# Guys that fish rivers and streams!



## carp (Oct 31, 2011)

Best river system, streams, or small creeks in Central Ohio for saugeyes!


----------



## Morrowtucky Mike (May 2, 2018)

I’ve never fished flowing water for them but I’d say probably the Sciota. That’s the one I hear about the most. Definitely something I want to learn more about.


----------



## Athens_Smallmouth (Jun 12, 2013)

From my experience, the Scioto River seems to be best. With all the stocked lakes that lead down to the Scioto, it definitely has a good concentration of them. In my opinion the next runner up is the Big Walnut, especially the southern stretch. There isn't much shore access down that way, but if you float with a kayak there are a few key spots that hold saugeye consistently. I prefer fishing for Saugeye in the flows and have a lot more confidence finding them in these systems.


----------



## Dillon.R.Nott (Oct 4, 2015)

Scioto for sure. Lots of dams that have fish but usually get hit pretty hard. I like fishing downstream of them find deep holes and you can get on them real good. Quality of fish seems to be greater on the rivers too


----------



## gohabs1985 (Mar 20, 2010)

Dillon.R.Nott said:


> Scioto for sure. Lots of dams that have fish but usually get hit pretty hard. I like fishing downstream of them find deep holes and you can get on them real good. Quality of fish seems to be greater on the rivers too


Are these spots on the Scioto wade-able or do you need a kayak/boat?


----------



## Dillon.R.Nott (Oct 4, 2015)

gohabs1985 said:


> Are these spots on the Scioto wade-able or do you need a kayak/boat?


I wade 100% of the time. Water was a bit down though this past fall so some of the spots i got to may be harder to get to in spring with normal water levels plus all the rain. If you have a pair of waders you will find a ton of holes on those rivers just gotta go out and explore them! That’s the fun part for me! Just stay safe


----------



## Snookhunter52 (Apr 1, 2019)

Yes I have caught some big fish in the scioto this past year. But I think I might do some exploring away from the dam this coming year. I'm also going to to expand into fishing the big walnut and south fork licking river while I wait for the scioto to clear up which might not happen till May. I have been hearing that people catch a good variety of species in those two waterways.


----------



## Govbarney (Jan 3, 2011)

Scioto , and your better off fishing from below the dams than above them. I'm sure someone out there has a great pattern for Griggs/Oshay Saugeyes, but I haven't found it yet.


----------



## carp (Oct 31, 2011)

◆ **Required tasks**
1. Repeat the part of the saugeye fishing thread from "I’ve never fished" to "in these systems.".
2. Pick up the saugeye fishing thread from where it stops.
The rows have no connection to the saugeye fishing thread.

◆ **Given records**
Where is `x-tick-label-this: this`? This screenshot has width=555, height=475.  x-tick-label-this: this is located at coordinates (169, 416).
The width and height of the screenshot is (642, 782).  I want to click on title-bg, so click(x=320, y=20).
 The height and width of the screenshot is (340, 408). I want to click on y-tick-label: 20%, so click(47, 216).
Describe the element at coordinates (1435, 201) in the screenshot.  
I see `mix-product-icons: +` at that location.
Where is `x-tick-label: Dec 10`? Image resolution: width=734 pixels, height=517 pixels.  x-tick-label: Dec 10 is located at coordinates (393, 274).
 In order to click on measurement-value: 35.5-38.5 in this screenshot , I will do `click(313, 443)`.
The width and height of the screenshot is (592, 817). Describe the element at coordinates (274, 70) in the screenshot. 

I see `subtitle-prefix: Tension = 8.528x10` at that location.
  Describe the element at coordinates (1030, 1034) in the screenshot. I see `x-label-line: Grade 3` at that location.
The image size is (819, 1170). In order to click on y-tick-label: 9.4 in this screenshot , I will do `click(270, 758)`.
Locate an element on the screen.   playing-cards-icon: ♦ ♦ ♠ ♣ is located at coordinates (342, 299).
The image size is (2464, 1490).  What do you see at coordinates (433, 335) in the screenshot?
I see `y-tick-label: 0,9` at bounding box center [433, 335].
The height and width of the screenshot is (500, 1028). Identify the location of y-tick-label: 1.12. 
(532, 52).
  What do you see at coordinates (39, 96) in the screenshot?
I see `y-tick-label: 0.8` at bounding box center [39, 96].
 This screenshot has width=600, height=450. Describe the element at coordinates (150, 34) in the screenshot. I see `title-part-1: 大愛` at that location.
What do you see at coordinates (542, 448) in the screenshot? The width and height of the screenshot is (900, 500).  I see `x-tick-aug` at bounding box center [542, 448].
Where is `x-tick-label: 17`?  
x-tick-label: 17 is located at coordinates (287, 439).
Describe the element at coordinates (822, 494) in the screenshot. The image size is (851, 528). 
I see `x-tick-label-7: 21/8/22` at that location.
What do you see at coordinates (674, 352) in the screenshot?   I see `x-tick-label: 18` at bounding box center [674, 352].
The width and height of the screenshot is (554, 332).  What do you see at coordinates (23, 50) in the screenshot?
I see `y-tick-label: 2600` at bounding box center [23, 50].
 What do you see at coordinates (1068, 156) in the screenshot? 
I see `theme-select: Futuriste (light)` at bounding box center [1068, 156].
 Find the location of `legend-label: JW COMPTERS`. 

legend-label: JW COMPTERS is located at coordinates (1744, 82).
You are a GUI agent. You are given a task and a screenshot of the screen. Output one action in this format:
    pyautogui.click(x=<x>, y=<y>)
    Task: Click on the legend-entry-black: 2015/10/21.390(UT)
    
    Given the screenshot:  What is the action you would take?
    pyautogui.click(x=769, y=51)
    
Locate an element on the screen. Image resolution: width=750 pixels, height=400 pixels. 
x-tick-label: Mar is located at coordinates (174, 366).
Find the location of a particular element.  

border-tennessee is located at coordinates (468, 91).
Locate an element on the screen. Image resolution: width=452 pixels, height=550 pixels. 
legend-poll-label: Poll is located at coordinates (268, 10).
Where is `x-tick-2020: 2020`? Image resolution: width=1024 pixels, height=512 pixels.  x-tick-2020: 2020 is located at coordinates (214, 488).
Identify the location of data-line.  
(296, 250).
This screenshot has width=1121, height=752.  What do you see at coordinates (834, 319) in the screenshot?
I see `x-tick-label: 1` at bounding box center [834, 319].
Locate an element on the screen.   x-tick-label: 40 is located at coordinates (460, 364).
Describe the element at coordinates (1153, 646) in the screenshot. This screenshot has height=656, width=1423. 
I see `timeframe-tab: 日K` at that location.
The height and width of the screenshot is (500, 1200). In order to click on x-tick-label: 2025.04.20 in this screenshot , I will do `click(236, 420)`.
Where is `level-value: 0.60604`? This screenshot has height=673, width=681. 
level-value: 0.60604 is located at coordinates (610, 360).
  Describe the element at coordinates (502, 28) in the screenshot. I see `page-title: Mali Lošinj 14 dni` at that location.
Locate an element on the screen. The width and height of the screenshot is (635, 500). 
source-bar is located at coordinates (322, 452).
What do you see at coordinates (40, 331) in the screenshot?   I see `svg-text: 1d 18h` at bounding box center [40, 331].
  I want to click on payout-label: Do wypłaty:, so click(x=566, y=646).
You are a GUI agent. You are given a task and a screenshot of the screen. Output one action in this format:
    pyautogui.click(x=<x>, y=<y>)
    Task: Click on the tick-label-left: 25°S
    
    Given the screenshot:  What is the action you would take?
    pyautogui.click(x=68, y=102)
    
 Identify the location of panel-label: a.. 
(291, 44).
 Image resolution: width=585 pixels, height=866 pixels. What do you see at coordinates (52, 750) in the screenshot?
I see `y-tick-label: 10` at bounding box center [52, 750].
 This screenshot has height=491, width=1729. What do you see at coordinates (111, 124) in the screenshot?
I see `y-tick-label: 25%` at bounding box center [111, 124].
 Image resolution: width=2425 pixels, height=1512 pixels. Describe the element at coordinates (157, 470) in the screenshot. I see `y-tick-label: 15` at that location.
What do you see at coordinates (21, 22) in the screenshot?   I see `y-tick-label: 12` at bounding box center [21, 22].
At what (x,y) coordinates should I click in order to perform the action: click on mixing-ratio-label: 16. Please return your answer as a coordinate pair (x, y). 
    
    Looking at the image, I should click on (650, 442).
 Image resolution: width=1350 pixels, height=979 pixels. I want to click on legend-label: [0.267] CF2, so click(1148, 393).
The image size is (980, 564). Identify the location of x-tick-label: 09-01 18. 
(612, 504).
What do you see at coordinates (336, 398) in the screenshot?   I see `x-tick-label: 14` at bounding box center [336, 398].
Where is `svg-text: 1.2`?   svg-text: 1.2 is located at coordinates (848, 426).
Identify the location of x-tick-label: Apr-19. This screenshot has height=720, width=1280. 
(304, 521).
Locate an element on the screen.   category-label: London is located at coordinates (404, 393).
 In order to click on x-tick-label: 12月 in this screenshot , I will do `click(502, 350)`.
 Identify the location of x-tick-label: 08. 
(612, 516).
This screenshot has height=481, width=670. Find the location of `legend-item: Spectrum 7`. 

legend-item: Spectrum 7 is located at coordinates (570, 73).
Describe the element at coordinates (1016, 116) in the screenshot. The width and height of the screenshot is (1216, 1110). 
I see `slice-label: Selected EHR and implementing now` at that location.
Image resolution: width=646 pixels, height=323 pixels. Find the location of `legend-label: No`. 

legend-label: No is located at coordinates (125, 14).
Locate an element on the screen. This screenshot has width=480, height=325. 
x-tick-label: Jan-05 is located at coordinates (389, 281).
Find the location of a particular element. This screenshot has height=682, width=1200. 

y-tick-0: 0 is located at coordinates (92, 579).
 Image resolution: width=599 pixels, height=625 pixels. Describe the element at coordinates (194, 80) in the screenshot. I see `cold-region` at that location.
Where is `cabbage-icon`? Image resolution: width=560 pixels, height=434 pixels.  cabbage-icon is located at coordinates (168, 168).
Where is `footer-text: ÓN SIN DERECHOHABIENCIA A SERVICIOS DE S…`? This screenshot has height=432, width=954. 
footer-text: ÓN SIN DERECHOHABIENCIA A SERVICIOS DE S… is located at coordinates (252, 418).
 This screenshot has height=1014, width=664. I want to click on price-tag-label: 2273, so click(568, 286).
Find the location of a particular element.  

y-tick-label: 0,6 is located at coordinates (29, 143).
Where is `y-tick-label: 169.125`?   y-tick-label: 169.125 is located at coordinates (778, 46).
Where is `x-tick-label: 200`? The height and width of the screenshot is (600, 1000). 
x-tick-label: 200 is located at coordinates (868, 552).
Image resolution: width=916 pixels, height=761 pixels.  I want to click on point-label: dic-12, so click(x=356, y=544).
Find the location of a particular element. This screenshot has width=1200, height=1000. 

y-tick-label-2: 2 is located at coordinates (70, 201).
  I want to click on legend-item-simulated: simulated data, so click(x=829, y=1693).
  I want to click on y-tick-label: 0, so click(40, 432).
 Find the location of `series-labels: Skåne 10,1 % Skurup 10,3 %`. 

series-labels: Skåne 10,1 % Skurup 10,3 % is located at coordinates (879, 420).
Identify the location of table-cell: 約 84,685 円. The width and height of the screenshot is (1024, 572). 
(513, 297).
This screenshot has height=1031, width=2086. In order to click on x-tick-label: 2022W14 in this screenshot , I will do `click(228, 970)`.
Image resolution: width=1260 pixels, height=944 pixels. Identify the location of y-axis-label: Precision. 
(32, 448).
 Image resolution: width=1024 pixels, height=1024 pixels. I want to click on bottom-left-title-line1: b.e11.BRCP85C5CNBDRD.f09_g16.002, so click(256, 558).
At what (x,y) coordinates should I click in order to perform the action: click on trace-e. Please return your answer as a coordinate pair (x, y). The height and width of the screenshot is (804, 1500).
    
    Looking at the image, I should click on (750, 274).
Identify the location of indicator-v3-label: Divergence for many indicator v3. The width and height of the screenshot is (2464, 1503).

◆ **Answers for each item**
1.
I’ve never fished flowing water for them but I’d say probably the Sciota. That’s the one I hear about the most. Definitely something I want to learn more about.


----------



## Athens_Smallmouth (Jun 12, 2013)

From my experience, the Scioto River seems to be best. With all the stocked lakes that lead down to the Scioto, it definitely has a good concentration of them. In my opinion the next runner up is the Big Walnut, especially the southern stretch. There isn't much shore access down that way, but if you float with a kayak there are a few key spots that hold saugeye consistently. I prefer fishing for Saugeye in the flows and have a lot more confidence finding them in these systems.

2.
Well after a little trial and error, Ive figure a lot of things out on the Miami, pretty quick. I guess my number one technique that paid off, was getting off beaten path, miles away from spillway,people, and catching fish without another boot track! Pretty much using same techniques I've used on the lake, jigs early, stickbaits after dark. Since this post probably take 20-25 or so fish. I'm dissecting each hole by casting baits, different directions, and angels both up and downstream. about equal amount of fish casting both directions. Have lost a lot of baits to the river but much more scenic. And yes I have permission where I've been walking!


----------



## gohabs1985 (Mar 20, 2010)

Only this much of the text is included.